Wednesday, May 21, 2008

silentkiller.mp3

So this is what happened: I was sitting here, typing up the previous blog with my window open, right? It's a nice ass day, so I was like, "Hell, why not?" When I hear a buzzing noise. I look out my window and see a silhouette of an insect....specifically, a bee (Or a hornet. Or fucking death. I'll go with death.) I jumped out of my fucking seat like someone was shooting at me from outside and grabbed my mom's slipper on the floor, keeping both eyes are the damned thing the whole time. I waited patiently, shaking by now as the thing flies around my room frantically.

...it takes post against my window, searching for God knows what. I move in closer...closer...closer.

BAM!

I nearly missed as the thing goes crazy, hesitatin
and flying around on my window, behind the curtain.

BAM!


I hit it again. It's paralyzed by now. I set a base with my curtain and it falls onto it. I could see the stinger going in and out like it was trying to have sex with my finger.
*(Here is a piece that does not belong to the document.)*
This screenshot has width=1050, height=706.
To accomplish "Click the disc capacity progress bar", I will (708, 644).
Grabbing it by the wing, I put it on a piece of paper and bring it downstairs to show Darryl.

Him: *backing up* "AW! WTF IS THAT?!"

Me: "I don't know! A fucking bee or something."
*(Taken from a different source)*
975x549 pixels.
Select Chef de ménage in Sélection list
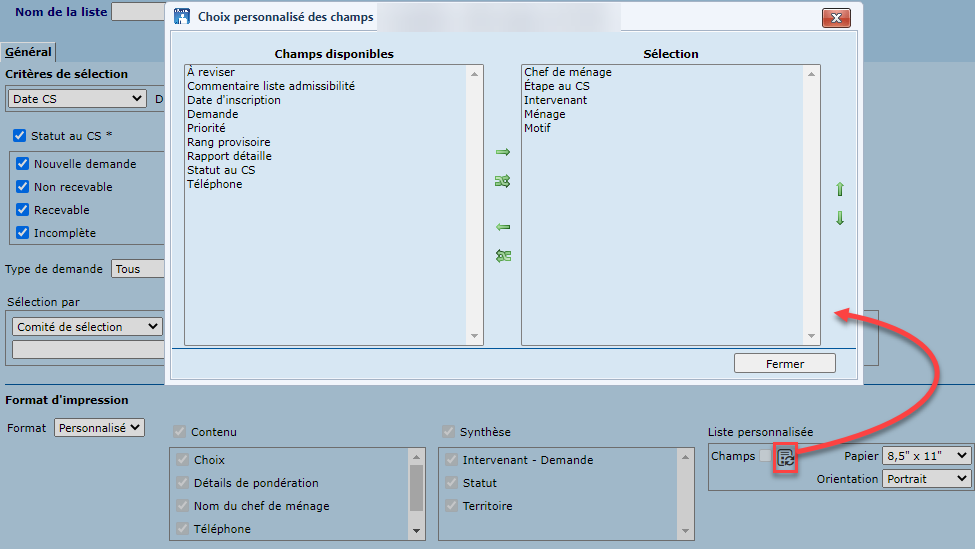click(567, 72)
Him: "AW! IT'S STILL MOVING!!!!"


Me: "AW!....let's torture it."




We proceeded with the torturing by pouring everything from toothpaste to Nivea's Lotion for Men onto the body, covering it completely with a blue mix of goo. You could see the legs of Fighter trying to kick out of it. As we helped him out, he tried crawling away, but was unsuccessful. He eventually died and we made a "pool" for him out of the sink. He floated for a bit, then stopped moving. So after several attempts to drown his already-dead soul, I gave him a good CRUNCHHH! with a Tinactid can. Ewwww. These are the results:

"Helppp meeee"

INTESTINES! Sweeeettt.

So yeah. That's it. Ended his life with one good flush of the toilet.



Should I be expecting a call from PETA soon?